**Requirements:** Reproduce all of the entries below, switching "Pine Editor" to "Script Editor" and leaving everything else unchanged.

>> start Task data

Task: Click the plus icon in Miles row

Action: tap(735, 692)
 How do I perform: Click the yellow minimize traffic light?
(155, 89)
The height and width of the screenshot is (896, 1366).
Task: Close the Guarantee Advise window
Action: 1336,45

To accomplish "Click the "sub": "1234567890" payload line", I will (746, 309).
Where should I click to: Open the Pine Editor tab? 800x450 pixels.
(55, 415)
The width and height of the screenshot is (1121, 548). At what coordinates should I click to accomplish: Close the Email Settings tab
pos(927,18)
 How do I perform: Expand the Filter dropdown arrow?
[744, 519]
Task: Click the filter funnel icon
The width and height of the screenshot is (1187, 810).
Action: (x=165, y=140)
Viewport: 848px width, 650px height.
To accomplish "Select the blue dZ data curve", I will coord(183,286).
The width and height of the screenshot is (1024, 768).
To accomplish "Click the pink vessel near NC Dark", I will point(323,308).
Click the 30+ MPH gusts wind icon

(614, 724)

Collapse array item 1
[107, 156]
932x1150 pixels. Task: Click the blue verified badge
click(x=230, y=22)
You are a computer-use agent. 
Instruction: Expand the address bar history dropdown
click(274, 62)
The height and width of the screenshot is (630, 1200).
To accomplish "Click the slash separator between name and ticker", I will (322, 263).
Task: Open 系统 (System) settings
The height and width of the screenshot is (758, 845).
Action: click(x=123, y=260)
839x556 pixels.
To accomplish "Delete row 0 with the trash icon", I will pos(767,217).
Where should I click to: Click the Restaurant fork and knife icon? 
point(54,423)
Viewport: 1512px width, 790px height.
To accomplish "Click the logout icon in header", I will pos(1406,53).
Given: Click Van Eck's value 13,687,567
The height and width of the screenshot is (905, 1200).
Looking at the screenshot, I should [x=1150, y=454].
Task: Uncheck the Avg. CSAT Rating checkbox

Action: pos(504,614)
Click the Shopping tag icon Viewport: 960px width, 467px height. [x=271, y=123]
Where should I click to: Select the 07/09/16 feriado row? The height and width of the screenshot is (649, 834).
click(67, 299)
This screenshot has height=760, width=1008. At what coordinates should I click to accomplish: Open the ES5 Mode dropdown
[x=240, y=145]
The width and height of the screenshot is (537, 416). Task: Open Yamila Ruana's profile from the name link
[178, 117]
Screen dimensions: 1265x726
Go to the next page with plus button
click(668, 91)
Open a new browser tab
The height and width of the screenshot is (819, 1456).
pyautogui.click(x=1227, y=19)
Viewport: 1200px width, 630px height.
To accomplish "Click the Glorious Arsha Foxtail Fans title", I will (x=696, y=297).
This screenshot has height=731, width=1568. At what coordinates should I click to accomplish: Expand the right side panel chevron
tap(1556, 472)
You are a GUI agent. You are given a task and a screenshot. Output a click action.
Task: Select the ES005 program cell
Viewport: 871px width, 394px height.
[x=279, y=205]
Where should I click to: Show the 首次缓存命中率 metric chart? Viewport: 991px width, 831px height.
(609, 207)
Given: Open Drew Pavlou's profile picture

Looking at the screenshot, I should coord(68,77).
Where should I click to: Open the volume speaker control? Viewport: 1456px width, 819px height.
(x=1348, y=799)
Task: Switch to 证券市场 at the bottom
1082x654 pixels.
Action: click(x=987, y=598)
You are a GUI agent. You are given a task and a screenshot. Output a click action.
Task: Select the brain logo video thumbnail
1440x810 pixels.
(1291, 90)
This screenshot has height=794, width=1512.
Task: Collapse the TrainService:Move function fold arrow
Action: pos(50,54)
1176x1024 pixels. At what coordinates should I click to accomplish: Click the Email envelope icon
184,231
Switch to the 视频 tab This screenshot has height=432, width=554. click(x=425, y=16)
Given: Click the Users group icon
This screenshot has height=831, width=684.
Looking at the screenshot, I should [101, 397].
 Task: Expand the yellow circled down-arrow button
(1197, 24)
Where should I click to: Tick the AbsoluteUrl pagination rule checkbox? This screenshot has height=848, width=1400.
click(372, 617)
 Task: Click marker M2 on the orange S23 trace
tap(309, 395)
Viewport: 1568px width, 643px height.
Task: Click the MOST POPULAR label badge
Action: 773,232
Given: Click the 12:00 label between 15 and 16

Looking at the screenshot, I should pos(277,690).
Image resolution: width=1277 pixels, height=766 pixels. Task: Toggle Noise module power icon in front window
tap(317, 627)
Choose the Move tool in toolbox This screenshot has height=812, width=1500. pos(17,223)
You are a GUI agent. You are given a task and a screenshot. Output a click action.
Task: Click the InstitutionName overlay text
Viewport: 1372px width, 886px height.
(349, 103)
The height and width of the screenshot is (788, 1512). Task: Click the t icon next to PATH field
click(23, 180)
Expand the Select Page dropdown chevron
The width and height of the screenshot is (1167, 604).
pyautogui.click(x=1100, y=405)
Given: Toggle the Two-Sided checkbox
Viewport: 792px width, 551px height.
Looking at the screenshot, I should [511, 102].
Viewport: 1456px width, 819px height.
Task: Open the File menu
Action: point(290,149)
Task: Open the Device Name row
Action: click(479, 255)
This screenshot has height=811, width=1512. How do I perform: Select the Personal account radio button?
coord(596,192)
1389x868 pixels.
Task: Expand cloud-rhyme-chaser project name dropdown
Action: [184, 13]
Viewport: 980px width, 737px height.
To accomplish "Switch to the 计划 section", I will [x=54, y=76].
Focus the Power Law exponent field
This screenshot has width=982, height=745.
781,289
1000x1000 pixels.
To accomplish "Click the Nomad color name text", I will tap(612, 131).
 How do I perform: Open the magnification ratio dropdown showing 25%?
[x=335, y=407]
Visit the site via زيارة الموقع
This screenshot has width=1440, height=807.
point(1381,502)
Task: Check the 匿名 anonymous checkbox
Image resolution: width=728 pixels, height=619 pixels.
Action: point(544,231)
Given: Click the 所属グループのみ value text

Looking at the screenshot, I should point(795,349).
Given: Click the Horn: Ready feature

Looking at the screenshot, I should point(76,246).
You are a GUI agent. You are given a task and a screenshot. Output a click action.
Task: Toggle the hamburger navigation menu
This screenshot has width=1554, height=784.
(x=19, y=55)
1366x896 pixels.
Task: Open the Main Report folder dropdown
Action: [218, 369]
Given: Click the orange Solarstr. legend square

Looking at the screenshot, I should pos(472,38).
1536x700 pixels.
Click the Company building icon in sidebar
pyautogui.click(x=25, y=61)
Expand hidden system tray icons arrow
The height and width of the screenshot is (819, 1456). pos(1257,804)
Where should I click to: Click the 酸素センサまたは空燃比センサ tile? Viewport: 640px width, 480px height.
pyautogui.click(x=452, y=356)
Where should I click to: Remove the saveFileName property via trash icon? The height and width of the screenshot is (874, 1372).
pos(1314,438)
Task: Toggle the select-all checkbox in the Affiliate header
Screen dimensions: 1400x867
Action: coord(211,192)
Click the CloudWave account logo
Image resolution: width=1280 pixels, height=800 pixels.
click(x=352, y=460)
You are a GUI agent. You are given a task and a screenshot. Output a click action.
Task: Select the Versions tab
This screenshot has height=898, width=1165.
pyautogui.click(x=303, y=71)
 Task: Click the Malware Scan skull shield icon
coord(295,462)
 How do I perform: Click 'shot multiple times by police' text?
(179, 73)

>> end Task data

**Finished task:**
Task: Click the plus icon in Miles row

Action: tap(735, 692)
 How do I perform: Click the yellow minimize traffic light?
(155, 89)
The height and width of the screenshot is (896, 1366).
Task: Close the Guarantee Advise window
Action: 1336,45

To accomplish "Click the "sub": "1234567890" payload line", I will (746, 309).
Where should I click to: Open the Script Editor tab? 800x450 pixels.
(55, 415)
The width and height of the screenshot is (1121, 548). At what coordinates should I click to accomplish: Close the Email Settings tab
pos(927,18)
 How do I perform: Expand the Filter dropdown arrow?
[744, 519]
Task: Click the filter funnel icon
The width and height of the screenshot is (1187, 810).
Action: (x=165, y=140)
Viewport: 848px width, 650px height.
To accomplish "Select the blue dZ data curve", I will coord(183,286).
The width and height of the screenshot is (1024, 768).
To accomplish "Click the pink vessel near NC Dark", I will point(323,308).
Click the 30+ MPH gusts wind icon

(614, 724)

Collapse array item 1
[107, 156]
932x1150 pixels. Task: Click the blue verified badge
click(x=230, y=22)
You are a computer-use agent. 
Instruction: Expand the address bar history dropdown
click(274, 62)
The height and width of the screenshot is (630, 1200).
To accomplish "Click the slash separator between name and ticker", I will (322, 263).
Task: Open 系统 (System) settings
The height and width of the screenshot is (758, 845).
Action: click(x=123, y=260)
839x556 pixels.
To accomplish "Delete row 0 with the trash icon", I will pos(767,217).
Where should I click to: Click the Restaurant fork and knife icon? 
point(54,423)
Viewport: 1512px width, 790px height.
To accomplish "Click the logout icon in header", I will pos(1406,53).
Given: Click Van Eck's value 13,687,567
The height and width of the screenshot is (905, 1200).
Looking at the screenshot, I should [x=1150, y=454].
Task: Uncheck the Avg. CSAT Rating checkbox

Action: pos(504,614)
Click the Shopping tag icon Viewport: 960px width, 467px height. [x=271, y=123]
Where should I click to: Select the 07/09/16 feriado row? The height and width of the screenshot is (649, 834).
click(67, 299)
This screenshot has height=760, width=1008. At what coordinates should I click to accomplish: Open the ES5 Mode dropdown
[x=240, y=145]
The width and height of the screenshot is (537, 416). Task: Open Yamila Ruana's profile from the name link
[178, 117]
Screen dimensions: 1265x726
Go to the next page with plus button
click(668, 91)
Open a new browser tab
The height and width of the screenshot is (819, 1456).
pyautogui.click(x=1227, y=19)
Viewport: 1200px width, 630px height.
To accomplish "Click the Glorious Arsha Foxtail Fans title", I will (x=696, y=297).
This screenshot has height=731, width=1568. At what coordinates should I click to accomplish: Expand the right side panel chevron
tap(1556, 472)
You are a GUI agent. You are given a task and a screenshot. Output a click action.
Task: Select the ES005 program cell
Viewport: 871px width, 394px height.
[x=279, y=205]
Where should I click to: Show the 首次缓存命中率 metric chart? Viewport: 991px width, 831px height.
(609, 207)
Given: Open Drew Pavlou's profile picture

Looking at the screenshot, I should coord(68,77).
Where should I click to: Open the volume speaker control? Viewport: 1456px width, 819px height.
(x=1348, y=799)
Task: Switch to 证券市场 at the bottom
1082x654 pixels.
Action: click(x=987, y=598)
You are a GUI agent. You are given a task and a screenshot. Output a click action.
Task: Select the brain logo video thumbnail
1440x810 pixels.
(1291, 90)
This screenshot has height=794, width=1512.
Task: Collapse the TrainService:Move function fold arrow
Action: pos(50,54)
1176x1024 pixels. At what coordinates should I click to accomplish: Click the Email envelope icon
184,231
Switch to the 视频 tab This screenshot has height=432, width=554. click(x=425, y=16)
Given: Click the Users group icon
This screenshot has height=831, width=684.
Looking at the screenshot, I should [101, 397].
 Task: Expand the yellow circled down-arrow button
(1197, 24)
Where should I click to: Tick the AbsoluteUrl pagination rule checkbox? This screenshot has height=848, width=1400.
click(372, 617)
 Task: Click marker M2 on the orange S23 trace
tap(309, 395)
Viewport: 1568px width, 643px height.
Task: Click the MOST POPULAR label badge
Action: 773,232
Given: Click the 12:00 label between 15 and 16

Looking at the screenshot, I should pos(277,690).
Image resolution: width=1277 pixels, height=766 pixels. Task: Toggle Noise module power icon in front window
tap(317, 627)
Choose the Move tool in toolbox This screenshot has height=812, width=1500. pos(17,223)
You are a GUI agent. You are given a task and a screenshot. Output a click action.
Task: Click the InstitutionName overlay text
Viewport: 1372px width, 886px height.
(349, 103)
The height and width of the screenshot is (788, 1512). Task: Click the t icon next to PATH field
click(23, 180)
Expand the Select Page dropdown chevron
The width and height of the screenshot is (1167, 604).
pyautogui.click(x=1100, y=405)
Given: Toggle the Two-Sided checkbox
Viewport: 792px width, 551px height.
Looking at the screenshot, I should [511, 102].
Viewport: 1456px width, 819px height.
Task: Open the File menu
Action: point(290,149)
Task: Open the Device Name row
Action: click(479, 255)
This screenshot has height=811, width=1512. How do I perform: Select the Personal account radio button?
coord(596,192)
1389x868 pixels.
Task: Expand cloud-rhyme-chaser project name dropdown
Action: [184, 13]
Viewport: 980px width, 737px height.
To accomplish "Switch to the 计划 section", I will [x=54, y=76].
Focus the Power Law exponent field
This screenshot has width=982, height=745.
781,289
1000x1000 pixels.
To accomplish "Click the Nomad color name text", I will tap(612, 131).
 How do I perform: Open the magnification ratio dropdown showing 25%?
[x=335, y=407]
Visit the site via زيارة الموقع
This screenshot has width=1440, height=807.
point(1381,502)
Task: Check the 匿名 anonymous checkbox
Image resolution: width=728 pixels, height=619 pixels.
Action: point(544,231)
Given: Click the 所属グループのみ value text

Looking at the screenshot, I should point(795,349).
Given: Click the Horn: Ready feature

Looking at the screenshot, I should point(76,246).
You are a GUI agent. You are given a task and a screenshot. Output a click action.
Task: Toggle the hamburger navigation menu
This screenshot has width=1554, height=784.
(x=19, y=55)
1366x896 pixels.
Task: Open the Main Report folder dropdown
Action: [218, 369]
Given: Click the orange Solarstr. legend square

Looking at the screenshot, I should pos(472,38).
1536x700 pixels.
Click the Company building icon in sidebar
pyautogui.click(x=25, y=61)
Expand hidden system tray icons arrow
The height and width of the screenshot is (819, 1456). pos(1257,804)
Where should I click to: Click the 酸素センサまたは空燃比センサ tile? Viewport: 640px width, 480px height.
pyautogui.click(x=452, y=356)
Where should I click to: Remove the saveFileName property via trash icon? The height and width of the screenshot is (874, 1372).
pos(1314,438)
Task: Toggle the select-all checkbox in the Affiliate header
Screen dimensions: 1400x867
Action: coord(211,192)
Click the CloudWave account logo
Image resolution: width=1280 pixels, height=800 pixels.
click(x=352, y=460)
You are a GUI agent. You are given a task and a screenshot. Output a click action.
Task: Select the Versions tab
This screenshot has height=898, width=1165.
pyautogui.click(x=303, y=71)
 Task: Click the Malware Scan skull shield icon
coord(295,462)
 How do I perform: Click 'shot multiple times by police' text?
(179, 73)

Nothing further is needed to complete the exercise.